在Python中使用Natural Language ToolKit进行分词
Natural Language ToolKit,也称为NLTK,是用Python编写的库。NLTK库通常用于符号和统计自然语言处理,并且在处理文本数据方面效果良好。
Natural Language ToolKit(NLTK)是一个第三方库,可以使用以下命令在命令shell或终端中安装:
$ pip install --user -U nltk
为了验证安装是否成功,可以在程序中导入nltk库并执行如下所示:
import nltk
如果程序没有引发错误,则该库已成功安装。否则,建议再次按照上述安装步骤进行安装,并阅读官方文档以获取更多详细信息。
Natural Language ToolKit(NLTK)具有一个名为tokenize()的模块。该模块进一步分为两个子类别:Word Tokenize和Sentence Tokenize
- Word Tokenize: 使用word_tokenize()方法将字符串分割成标记或单词。
- Sentence Tokenize: 使用sent_tokenize()方法将字符串或段落分割成句子。
让我们考虑一些基于这两种方法的示例:
示例 3.1:使用NLTK库在Python中进行单词分词
from nltk.tokenize import word_tokenize
my_text = """The Advertisement was telecasted nationwide, and the product was sold in around 30 states of America. The product became so successful among the people that the production was increased. Two new plant sites were finalized, and the construction was started. Now, The Cloud Enterprise became one of America's biggest firms and the mass producer in all major sectors, from transportation to personal care. Director of The Cloud Enterprise, Ryan Cloud, was now started getting interviewed over his success stories. Many popular magazines were started publishing Critiques about him."""
print(word_tokenize(my_text))
输出:
['The', 'Advertisement', 'was', 'telecasted', 'nationwide', ',', 'and', 'the', 'product', 'was', 'sold', 'in', 'around', '30', 'states', 'of', 'America', '.', 'The', 'product', 'became', 'so', 'successful', 'among', 'the', 'people', 'that', 'the', 'production', 'was', 'increased', '.', 'Two', 'new', 'plant', 'sites', 'were', 'finalized', ',', 'and', 'the', 'construction', 'was', 'started', '.', 'Now', ',', 'The', 'Cloud', 'Enterprise', 'became', 'one', 'of', 'America', "'s", 'biggest', 'firms', 'and', 'the', 'mass', 'producer', 'in', 'all', 'major', 'sectors', ',', 'from', 'transportation', 'to', 'personal', 'care', '.', 'Director', 'of', 'The', 'Cloud', 'Enterprise', ',', 'Ryan', 'Cloud', ',', 'was', 'now', 'started', 'getting', 'interviewed', 'over', 'his', 'success', 'stories', '.', 'Many', 'popular', 'magazines', 'were', 'started', 'publishing', 'Critiques', 'about', 'him', '.']
解释:
在上面的程序中,我们从tokenize模块中导入word_tokenize()方法。
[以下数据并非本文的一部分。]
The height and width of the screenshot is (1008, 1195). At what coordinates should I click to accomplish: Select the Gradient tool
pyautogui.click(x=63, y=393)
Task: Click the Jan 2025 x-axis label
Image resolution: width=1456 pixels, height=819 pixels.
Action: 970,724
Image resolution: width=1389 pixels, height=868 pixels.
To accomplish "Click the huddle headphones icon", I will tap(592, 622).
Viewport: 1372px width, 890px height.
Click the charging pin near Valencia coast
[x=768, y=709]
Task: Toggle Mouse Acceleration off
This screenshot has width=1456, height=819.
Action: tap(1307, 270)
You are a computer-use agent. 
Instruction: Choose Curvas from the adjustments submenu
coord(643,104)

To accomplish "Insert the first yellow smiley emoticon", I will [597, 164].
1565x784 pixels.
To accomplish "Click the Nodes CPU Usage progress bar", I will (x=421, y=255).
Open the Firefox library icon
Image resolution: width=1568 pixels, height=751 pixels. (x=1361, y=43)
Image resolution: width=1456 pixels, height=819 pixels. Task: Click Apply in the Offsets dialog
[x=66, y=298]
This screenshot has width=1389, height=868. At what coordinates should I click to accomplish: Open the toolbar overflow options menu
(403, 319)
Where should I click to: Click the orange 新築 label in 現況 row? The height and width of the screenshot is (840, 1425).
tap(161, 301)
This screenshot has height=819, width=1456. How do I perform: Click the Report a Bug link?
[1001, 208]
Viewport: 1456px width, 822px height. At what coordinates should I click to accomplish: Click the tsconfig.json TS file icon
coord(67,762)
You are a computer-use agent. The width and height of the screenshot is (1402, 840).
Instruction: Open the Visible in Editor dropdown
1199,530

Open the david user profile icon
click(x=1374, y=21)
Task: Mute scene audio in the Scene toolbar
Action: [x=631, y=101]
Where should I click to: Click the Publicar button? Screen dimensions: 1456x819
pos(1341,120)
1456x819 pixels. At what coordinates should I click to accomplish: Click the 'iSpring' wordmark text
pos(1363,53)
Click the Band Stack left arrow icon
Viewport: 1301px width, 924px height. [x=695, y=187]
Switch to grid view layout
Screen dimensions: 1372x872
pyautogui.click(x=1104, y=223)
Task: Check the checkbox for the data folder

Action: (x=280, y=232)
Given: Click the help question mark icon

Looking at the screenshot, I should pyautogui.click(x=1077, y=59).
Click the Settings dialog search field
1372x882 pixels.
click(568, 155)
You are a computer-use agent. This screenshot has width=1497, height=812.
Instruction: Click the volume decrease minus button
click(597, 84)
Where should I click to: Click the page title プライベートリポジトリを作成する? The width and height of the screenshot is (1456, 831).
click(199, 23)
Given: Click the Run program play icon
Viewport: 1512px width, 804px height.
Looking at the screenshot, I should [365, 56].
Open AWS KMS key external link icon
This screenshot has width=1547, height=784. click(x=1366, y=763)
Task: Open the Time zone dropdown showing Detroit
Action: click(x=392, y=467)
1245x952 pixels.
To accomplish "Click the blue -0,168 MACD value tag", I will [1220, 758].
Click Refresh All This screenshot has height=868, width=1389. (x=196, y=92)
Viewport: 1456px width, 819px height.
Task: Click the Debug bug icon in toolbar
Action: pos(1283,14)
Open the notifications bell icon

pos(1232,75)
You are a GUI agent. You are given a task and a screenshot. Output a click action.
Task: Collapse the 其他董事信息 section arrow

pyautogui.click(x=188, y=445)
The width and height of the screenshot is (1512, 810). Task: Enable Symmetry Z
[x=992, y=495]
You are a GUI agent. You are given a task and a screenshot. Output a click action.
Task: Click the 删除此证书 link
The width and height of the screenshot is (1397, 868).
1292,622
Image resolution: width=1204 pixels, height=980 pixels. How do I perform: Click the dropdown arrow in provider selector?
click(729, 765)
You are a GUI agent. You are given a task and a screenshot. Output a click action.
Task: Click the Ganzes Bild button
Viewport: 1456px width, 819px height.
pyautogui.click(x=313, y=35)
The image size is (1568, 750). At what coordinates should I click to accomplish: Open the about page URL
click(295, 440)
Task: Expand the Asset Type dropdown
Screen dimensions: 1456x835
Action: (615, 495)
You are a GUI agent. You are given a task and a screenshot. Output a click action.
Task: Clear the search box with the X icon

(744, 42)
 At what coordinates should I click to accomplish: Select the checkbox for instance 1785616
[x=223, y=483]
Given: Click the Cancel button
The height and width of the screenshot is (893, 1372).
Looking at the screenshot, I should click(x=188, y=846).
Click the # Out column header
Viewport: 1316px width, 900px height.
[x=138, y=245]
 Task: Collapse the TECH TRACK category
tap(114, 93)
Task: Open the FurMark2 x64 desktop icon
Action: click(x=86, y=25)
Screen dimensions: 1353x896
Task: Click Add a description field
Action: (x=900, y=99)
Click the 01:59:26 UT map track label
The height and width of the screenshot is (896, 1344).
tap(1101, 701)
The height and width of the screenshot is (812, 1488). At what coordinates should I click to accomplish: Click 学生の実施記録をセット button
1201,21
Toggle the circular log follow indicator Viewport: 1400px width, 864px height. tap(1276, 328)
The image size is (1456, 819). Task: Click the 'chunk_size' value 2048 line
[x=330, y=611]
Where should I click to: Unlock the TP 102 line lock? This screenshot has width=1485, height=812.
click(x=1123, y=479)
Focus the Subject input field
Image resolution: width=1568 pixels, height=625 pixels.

因此,结果是该方法将字符串分成不同的标记,并将它们存储在列表中。此外,此方法将句号和其他标点符号 视为单独的标记。
示例 3.1:使用NLTK库在Python中进行句子分词
from nltk.tokenize import sent_tokenize
my_text = """The Advertisement was telecasted nationwide, and the product was sold in around 30 states of America. The product became so successful among the people that the production was increased. Two new plant sites were finalized, and the construction was started. Now, The Cloud Enterprise became one of America's biggest firms and the mass producer in all major sectors, from transportation to personal care. Director of The Cloud Enterprise, Ryan Cloud, was now started getting interviewed over his success stories. Many popular magazines were started publishing Critiques about him."""
print(sent_tokenize(my_text))
输出:
['The Advertisement was telecasted nationwide, and the product was sold in around 30 states of America.', 'The product became so successful among the people that the production was increased.', 'Two new plant sites were finalized, and the construction was started.', "Now, The Cloud Enterprise became one of America's biggest firms and the mass producer in all major sectors, from transportation to personal care.", 'Director of The Cloud Enterprise, Ryan Cloud, was now started getting interviewed over his success stories.', 'Many popular magazines were started publishing Critiques about him.']
解释:
在上面的程序中,我们从tokenize模块中导入sent_tokenize()方法。因此,结果是该方法将段落分成不同的句子,并将它们存储在列表中。
结论
在上面的教程中,我们了解了分词的概念以及它在整个自然语言处理(NLP)流程中的作用。我们还讨论了从Python中的特定文本或字符串中分词的一些方法(包括单词分词和句子分词)。